(Stored items)
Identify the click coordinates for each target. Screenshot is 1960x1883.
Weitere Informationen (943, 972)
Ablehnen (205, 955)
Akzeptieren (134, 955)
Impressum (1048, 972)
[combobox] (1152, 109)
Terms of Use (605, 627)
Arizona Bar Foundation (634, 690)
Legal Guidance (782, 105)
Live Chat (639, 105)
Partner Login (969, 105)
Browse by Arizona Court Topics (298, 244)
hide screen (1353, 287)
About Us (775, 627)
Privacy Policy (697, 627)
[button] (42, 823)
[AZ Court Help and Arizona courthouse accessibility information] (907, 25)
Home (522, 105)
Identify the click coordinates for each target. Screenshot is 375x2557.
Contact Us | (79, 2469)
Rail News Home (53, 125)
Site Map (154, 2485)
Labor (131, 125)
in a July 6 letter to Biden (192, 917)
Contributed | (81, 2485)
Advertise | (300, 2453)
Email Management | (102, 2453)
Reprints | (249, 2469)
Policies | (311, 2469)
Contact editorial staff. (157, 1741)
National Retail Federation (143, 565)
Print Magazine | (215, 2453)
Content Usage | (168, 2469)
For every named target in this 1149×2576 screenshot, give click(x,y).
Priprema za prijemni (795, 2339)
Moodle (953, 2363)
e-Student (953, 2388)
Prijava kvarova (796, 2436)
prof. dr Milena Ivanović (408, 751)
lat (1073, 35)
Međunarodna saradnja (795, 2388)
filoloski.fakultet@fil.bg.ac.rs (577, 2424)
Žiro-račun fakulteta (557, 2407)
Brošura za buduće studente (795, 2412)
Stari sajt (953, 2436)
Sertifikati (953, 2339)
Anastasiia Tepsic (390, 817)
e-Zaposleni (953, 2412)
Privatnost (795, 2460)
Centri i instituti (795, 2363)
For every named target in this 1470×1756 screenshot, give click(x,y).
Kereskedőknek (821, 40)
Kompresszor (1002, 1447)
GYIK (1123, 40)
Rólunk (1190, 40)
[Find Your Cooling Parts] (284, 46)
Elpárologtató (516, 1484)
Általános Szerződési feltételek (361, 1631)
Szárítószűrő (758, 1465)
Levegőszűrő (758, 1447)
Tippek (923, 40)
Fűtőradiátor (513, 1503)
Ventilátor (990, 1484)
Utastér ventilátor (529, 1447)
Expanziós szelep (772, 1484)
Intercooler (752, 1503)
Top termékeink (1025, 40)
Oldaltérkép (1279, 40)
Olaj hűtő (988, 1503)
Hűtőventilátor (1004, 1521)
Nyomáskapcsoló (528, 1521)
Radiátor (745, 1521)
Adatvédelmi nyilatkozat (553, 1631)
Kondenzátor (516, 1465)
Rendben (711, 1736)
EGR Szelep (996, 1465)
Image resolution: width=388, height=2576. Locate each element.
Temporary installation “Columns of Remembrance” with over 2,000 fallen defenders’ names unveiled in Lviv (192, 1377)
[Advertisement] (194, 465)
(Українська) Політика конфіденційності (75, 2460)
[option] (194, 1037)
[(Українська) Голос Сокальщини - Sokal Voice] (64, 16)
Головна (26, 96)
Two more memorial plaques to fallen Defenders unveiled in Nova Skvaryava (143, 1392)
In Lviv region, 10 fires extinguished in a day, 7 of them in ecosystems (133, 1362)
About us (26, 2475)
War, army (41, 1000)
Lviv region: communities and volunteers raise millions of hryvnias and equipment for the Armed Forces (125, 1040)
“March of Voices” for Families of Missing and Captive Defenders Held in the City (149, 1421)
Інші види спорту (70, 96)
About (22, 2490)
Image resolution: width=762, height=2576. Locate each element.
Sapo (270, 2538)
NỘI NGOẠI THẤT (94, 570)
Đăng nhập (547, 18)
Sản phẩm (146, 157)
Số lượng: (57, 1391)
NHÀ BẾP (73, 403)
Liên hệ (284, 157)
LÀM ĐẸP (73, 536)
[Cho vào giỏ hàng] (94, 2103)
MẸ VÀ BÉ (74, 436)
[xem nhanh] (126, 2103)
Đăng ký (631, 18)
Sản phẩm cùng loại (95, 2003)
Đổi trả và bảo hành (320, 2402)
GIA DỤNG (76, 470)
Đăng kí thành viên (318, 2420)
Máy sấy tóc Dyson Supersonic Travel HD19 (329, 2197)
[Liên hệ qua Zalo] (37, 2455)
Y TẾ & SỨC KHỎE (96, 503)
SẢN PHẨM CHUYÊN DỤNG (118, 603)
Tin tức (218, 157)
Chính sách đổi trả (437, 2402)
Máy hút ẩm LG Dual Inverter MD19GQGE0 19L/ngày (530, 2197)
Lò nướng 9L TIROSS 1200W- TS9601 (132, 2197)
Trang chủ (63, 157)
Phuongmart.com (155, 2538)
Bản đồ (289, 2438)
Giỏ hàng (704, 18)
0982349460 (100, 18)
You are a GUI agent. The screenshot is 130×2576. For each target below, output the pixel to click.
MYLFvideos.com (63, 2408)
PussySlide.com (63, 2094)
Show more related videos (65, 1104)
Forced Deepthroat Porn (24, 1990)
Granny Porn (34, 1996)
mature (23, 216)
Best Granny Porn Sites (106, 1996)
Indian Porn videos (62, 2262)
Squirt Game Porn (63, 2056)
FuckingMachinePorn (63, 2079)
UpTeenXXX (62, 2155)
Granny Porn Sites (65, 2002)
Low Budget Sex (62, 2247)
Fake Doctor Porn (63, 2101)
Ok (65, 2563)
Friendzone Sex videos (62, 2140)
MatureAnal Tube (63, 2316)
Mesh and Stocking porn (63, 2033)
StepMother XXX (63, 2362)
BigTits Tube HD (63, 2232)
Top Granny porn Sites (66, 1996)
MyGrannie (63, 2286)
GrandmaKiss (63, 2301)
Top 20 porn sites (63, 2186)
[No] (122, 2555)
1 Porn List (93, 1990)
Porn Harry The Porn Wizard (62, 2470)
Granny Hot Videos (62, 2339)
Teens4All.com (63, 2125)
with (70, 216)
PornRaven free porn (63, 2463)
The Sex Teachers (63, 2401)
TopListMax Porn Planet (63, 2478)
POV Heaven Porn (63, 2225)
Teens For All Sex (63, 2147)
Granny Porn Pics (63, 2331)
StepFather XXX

(What to produce)
All lines above that contain "Contact" are required in the answer.

(Answer space)
Contact Us | (79, 2469)
Contact editorial staff. (157, 1741)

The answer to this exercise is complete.